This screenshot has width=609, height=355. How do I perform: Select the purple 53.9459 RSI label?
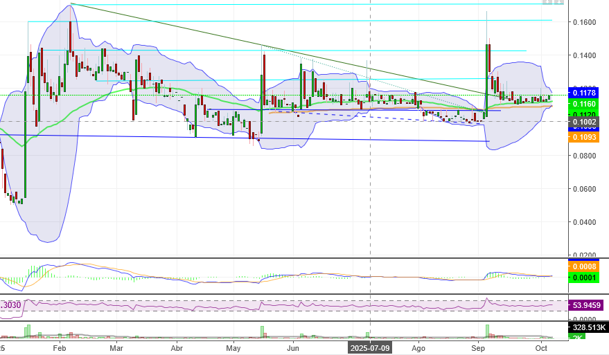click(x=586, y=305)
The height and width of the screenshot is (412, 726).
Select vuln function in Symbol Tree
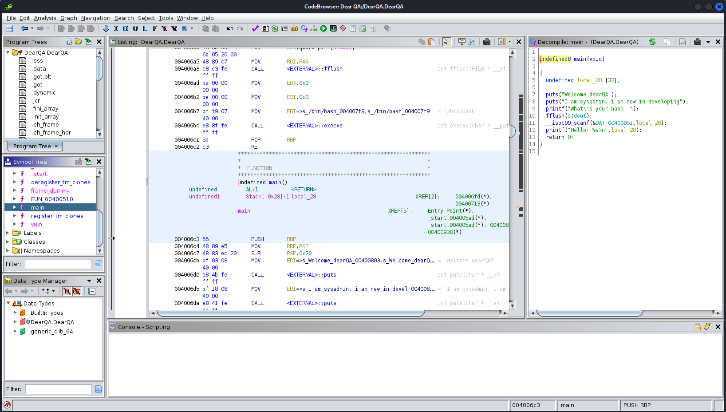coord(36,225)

★ ★ ★ ★

- **Activity**
Every line of the records above should be copied exactly, while the pictures are left behind.

- **Answer space**
This screenshot has width=609, height=355. How do I perform: Select the purple 53.9459 RSI label?
click(x=586, y=305)
The height and width of the screenshot is (412, 726).
Select vuln function in Symbol Tree
coord(36,225)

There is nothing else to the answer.